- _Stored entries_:
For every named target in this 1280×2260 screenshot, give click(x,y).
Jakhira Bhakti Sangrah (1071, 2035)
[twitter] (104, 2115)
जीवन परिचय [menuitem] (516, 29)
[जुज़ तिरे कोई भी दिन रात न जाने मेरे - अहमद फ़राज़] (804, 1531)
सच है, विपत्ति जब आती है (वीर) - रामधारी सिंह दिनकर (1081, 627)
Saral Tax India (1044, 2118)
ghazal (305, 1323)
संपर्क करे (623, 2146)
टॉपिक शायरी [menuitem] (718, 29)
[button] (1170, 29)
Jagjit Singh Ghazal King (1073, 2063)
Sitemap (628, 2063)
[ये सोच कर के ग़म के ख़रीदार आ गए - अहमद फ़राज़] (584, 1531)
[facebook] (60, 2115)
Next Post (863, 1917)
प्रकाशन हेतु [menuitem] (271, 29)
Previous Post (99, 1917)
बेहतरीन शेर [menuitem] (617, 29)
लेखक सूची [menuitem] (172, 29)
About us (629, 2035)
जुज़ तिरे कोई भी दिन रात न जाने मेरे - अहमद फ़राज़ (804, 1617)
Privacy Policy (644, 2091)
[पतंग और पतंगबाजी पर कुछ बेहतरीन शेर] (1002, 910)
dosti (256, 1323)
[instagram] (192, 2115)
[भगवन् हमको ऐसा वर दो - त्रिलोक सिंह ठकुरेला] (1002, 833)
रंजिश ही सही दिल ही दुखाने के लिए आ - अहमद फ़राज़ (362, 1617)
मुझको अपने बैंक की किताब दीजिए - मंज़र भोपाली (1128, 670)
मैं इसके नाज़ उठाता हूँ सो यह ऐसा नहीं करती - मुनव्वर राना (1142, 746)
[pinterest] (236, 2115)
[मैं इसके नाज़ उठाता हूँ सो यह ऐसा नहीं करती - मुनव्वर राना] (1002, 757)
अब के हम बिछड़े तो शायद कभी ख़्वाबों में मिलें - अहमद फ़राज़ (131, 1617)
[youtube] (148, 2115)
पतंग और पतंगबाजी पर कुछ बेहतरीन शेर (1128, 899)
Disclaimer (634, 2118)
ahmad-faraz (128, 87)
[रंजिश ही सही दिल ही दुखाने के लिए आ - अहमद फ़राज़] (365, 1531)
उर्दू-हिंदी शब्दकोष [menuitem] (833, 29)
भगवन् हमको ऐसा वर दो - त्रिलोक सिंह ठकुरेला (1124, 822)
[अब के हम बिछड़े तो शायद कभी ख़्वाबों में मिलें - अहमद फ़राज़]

- _DESCRIPTION OF THE TASK_: All the data above must be copied again. Leave nothing out.

- _SOLUTION TO THIS EXERCISE_:
For every named target in this 1280×2260 screenshot, give click(x,y).
Jakhira Bhakti Sangrah (1071, 2035)
[twitter] (104, 2115)
जीवन परिचय [menuitem] (516, 29)
[जुज़ तिरे कोई भी दिन रात न जाने मेरे - अहमद फ़राज़] (804, 1531)
सच है, विपत्ति जब आती है (वीर) - रामधारी सिंह दिनकर (1081, 627)
Saral Tax India (1044, 2118)
ghazal (305, 1323)
संपर्क करे (623, 2146)
टॉपिक शायरी [menuitem] (718, 29)
[button] (1170, 29)
Jagjit Singh Ghazal King (1073, 2063)
Sitemap (628, 2063)
[ये सोच कर के ग़म के ख़रीदार आ गए - अहमद फ़राज़] (584, 1531)
[facebook] (60, 2115)
Next Post (863, 1917)
प्रकाशन हेतु [menuitem] (271, 29)
Previous Post (99, 1917)
बेहतरीन शेर [menuitem] (617, 29)
लेखक सूची [menuitem] (172, 29)
About us (629, 2035)
जुज़ तिरे कोई भी दिन रात न जाने मेरे - अहमद फ़राज़ (804, 1617)
Privacy Policy (644, 2091)
[पतंग और पतंगबाजी पर कुछ बेहतरीन शेर] (1002, 910)
dosti (256, 1323)
[instagram] (192, 2115)
[भगवन् हमको ऐसा वर दो - त्रिलोक सिंह ठकुरेला] (1002, 833)
रंजिश ही सही दिल ही दुखाने के लिए आ - अहमद फ़राज़ (362, 1617)
मुझको अपने बैंक की किताब दीजिए - मंज़र भोपाली (1128, 670)
मैं इसके नाज़ उठाता हूँ सो यह ऐसा नहीं करती - मुनव्वर राना (1142, 746)
[pinterest] (236, 2115)
[मैं इसके नाज़ उठाता हूँ सो यह ऐसा नहीं करती - मुनव्वर राना] (1002, 757)
अब के हम बिछड़े तो शायद कभी ख़्वाबों में मिलें - अहमद फ़राज़ (131, 1617)
[youtube] (148, 2115)
पतंग और पतंगबाजी पर कुछ बेहतरीन शेर (1128, 899)
Disclaimer (634, 2118)
ahmad-faraz (128, 87)
[रंजिश ही सही दिल ही दुखाने के लिए आ - अहमद फ़राज़] (365, 1531)
उर्दू-हिंदी शब्दकोष [menuitem] (833, 29)
भगवन् हमको ऐसा वर दो - त्रिलोक सिंह ठकुरेला (1124, 822)
[अब के हम बिछड़े तो शायद कभी ख़्वाबों में मिलें - अहमद फ़राज़]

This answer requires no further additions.